Concentrated Animal Feeding Operations

Unlike local cattle farms, the word “farm” doesn’t really apply to where most beef originates. Pollan called them “Concentrated Animal Feeding Operations.” It’s a billion-dollar industry. It’s also made mass production of beef as streamlined as possible.

That’s good for business, but maybe not so much for consumers.

One main issue is what cattle are fed. Pollan pointed out that a cow grazing on grass “is at least doing what he has been splendidly molded by evolution to do.” He also called the relationship between cows and grass an underappreciated wonder of nature.

That’s because cows – as well as other grazing animals – have an advanced ability to convert grass into quality protein.

Big Business

The reason the cattle industry feeds cattle hormones and loads of corn and grain is to get them to grow faster. That’s made beef affordable for almost everyone and made the cattle industry profitable. But it’s also led to people questioning what exactly they are eating.

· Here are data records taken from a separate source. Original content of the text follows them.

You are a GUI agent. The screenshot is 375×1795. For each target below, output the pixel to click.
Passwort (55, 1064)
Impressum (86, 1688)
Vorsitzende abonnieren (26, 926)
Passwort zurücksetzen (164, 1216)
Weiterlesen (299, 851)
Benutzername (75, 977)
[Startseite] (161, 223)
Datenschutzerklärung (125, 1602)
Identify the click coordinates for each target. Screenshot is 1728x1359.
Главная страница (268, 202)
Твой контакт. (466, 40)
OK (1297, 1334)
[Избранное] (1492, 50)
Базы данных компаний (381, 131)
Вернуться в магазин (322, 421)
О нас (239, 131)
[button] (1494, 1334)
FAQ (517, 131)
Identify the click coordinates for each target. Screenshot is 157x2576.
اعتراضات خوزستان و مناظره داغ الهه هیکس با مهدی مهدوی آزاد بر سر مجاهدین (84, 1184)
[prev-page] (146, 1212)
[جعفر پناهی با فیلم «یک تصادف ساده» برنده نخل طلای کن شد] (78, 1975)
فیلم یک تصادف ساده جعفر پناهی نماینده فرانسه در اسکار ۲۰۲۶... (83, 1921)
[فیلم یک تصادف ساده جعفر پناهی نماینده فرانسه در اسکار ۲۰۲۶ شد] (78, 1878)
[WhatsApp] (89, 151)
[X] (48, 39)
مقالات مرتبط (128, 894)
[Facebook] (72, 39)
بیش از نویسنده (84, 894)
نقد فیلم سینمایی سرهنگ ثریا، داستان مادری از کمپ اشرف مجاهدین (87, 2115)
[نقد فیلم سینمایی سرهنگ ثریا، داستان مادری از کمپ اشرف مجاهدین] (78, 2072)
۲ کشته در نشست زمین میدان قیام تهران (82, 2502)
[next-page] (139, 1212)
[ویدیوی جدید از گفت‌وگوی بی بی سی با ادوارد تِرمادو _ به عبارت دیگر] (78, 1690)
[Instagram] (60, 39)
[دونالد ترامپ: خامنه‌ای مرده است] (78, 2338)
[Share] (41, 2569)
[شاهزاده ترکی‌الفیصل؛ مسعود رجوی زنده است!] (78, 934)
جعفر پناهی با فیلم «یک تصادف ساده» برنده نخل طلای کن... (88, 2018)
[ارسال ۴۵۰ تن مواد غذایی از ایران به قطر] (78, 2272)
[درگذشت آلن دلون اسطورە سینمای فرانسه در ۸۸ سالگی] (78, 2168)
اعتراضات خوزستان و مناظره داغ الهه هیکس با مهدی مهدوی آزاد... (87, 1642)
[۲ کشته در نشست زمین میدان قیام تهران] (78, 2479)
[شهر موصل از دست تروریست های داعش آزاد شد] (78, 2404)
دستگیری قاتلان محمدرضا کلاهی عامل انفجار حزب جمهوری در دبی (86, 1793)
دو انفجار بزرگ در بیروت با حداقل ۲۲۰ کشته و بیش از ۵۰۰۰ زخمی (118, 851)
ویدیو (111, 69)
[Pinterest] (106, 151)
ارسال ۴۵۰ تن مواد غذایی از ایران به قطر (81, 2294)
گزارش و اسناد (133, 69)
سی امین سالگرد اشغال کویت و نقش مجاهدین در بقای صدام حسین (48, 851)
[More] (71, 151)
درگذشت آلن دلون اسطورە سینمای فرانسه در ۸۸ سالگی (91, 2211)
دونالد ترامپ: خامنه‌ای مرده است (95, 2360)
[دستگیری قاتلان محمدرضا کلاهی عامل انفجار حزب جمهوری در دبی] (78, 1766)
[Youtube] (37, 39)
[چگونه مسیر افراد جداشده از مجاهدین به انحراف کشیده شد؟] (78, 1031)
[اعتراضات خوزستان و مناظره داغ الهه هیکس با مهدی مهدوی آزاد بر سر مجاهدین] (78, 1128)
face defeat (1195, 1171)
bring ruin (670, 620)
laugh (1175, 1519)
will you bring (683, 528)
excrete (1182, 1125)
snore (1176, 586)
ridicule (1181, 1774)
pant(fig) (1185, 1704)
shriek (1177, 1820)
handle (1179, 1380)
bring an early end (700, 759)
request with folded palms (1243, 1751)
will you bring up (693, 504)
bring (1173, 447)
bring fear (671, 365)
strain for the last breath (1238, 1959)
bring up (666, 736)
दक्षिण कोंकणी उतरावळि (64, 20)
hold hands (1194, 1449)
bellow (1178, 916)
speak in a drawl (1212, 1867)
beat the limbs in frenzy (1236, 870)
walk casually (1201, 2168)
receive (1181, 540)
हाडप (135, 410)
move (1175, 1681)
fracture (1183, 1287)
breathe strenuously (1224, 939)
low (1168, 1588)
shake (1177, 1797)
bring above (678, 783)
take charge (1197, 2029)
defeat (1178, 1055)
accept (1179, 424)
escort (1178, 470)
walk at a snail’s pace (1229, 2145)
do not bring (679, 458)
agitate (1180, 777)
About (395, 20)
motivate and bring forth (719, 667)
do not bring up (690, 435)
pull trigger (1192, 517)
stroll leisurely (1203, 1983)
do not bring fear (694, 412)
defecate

And it’s not just Pollan. The Union of Concerned Scientists recently released its findings on issues with large cattle operations. They range from environmental damage to – you guessed it – the use of intensive corn and grain diets to fatten cattle before slaughter.

Also, a study published in the Nutritional Journal found grass-fed beef is better than corn-fed beef in many areas:

● A better lipid profile, meaning less ingredients that elevate cholesterol levels
● Higher in precursors for Vitamin A
● Higher in precursors for Vitamin E
● Higher in cancer-fighting antioxidants
● Lower in fat content

The study also noted a correlation between positive lipid and antioxidant results and cattle grazing on grass.

Taken together, it’s clear that smart consumers should look at not just what they eat, but how their food itself was fed. Questions such as those will certainly lead people to consider locally-grown, grass-fed beef.